----- DATA -----
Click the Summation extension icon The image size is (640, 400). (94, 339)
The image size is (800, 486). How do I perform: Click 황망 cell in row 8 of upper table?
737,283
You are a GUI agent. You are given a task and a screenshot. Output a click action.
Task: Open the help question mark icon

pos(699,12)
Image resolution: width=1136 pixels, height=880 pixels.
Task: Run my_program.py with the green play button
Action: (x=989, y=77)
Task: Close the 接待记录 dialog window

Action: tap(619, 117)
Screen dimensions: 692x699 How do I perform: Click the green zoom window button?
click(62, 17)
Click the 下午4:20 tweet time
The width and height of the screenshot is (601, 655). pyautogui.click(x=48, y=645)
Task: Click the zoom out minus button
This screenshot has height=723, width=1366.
-----
Write out every entry exactly as it appears.

Click the Summation extension icon The image size is (640, 400). (94, 339)
The image size is (800, 486). How do I perform: Click 황망 cell in row 8 of upper table?
737,283
You are a GUI agent. You are given a task and a screenshot. Output a click action.
Task: Open the help question mark icon

pos(699,12)
Image resolution: width=1136 pixels, height=880 pixels.
Task: Run my_program.py with the green play button
Action: (x=989, y=77)
Task: Close the 接待记录 dialog window

Action: tap(619, 117)
Screen dimensions: 692x699 How do I perform: Click the green zoom window button?
click(62, 17)
Click the 下午4:20 tweet time
The width and height of the screenshot is (601, 655). pyautogui.click(x=48, y=645)
Task: Click the zoom out minus button
This screenshot has height=723, width=1366.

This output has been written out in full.